-- The task --
Pull every line holding the word "Lohan" out of the data and copy it.

[Saved entries]
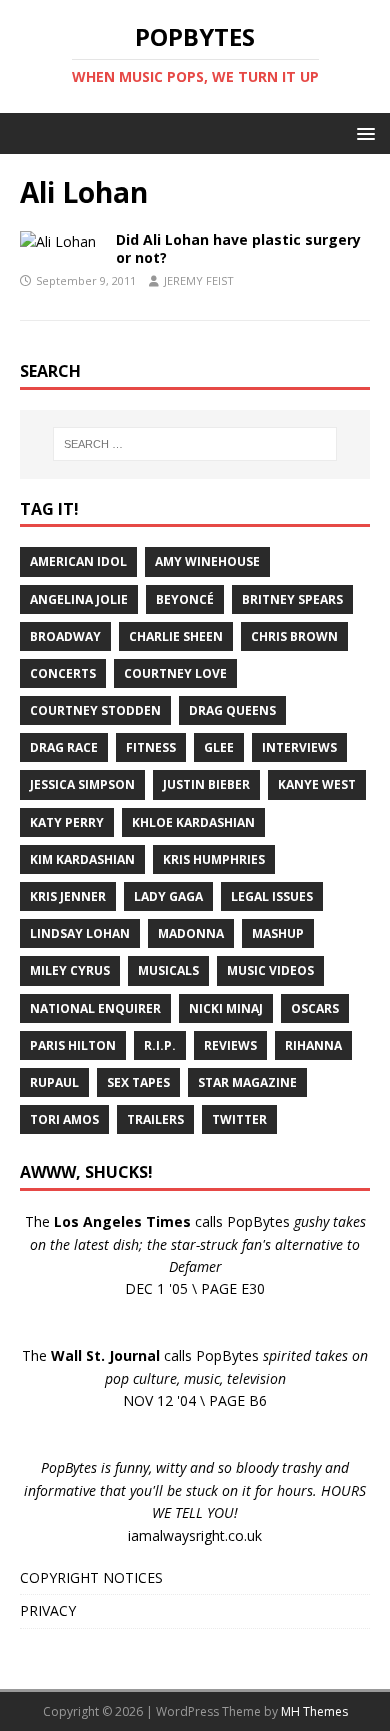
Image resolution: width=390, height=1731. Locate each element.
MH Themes (314, 1711)
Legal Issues (272, 896)
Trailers (155, 1119)
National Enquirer (95, 1008)
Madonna (191, 933)
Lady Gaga (168, 896)
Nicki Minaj (226, 1008)
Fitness (151, 747)
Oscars (315, 1008)
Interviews (299, 747)
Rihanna (313, 1045)
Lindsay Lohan (80, 933)
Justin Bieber (206, 784)
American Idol (78, 561)
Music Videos (270, 970)
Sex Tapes (138, 1082)
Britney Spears (292, 599)
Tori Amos (64, 1119)
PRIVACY (48, 1610)
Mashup (278, 933)
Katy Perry (67, 822)
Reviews (230, 1045)
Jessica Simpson (82, 784)
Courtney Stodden (95, 710)
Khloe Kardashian (193, 822)
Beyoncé (185, 599)
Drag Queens (232, 710)
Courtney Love (175, 673)
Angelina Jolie (79, 599)
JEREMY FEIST (199, 280)
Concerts (63, 673)
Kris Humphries (214, 859)
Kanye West (317, 784)
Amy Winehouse (207, 561)
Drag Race (64, 747)
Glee (219, 747)
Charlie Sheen (176, 636)
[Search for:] (195, 444)
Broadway (65, 636)
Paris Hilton (73, 1045)
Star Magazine (247, 1082)
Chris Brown (294, 636)
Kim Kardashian (82, 859)
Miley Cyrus (70, 970)
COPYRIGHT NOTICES (91, 1577)
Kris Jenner (68, 896)
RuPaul (54, 1082)
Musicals (168, 970)
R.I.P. (160, 1045)
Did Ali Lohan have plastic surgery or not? (238, 248)
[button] (362, 132)
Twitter (239, 1119)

-- Expected answer --
Lindsay Lohan (80, 933)
Did Ali Lohan have plastic surgery or not? (238, 248)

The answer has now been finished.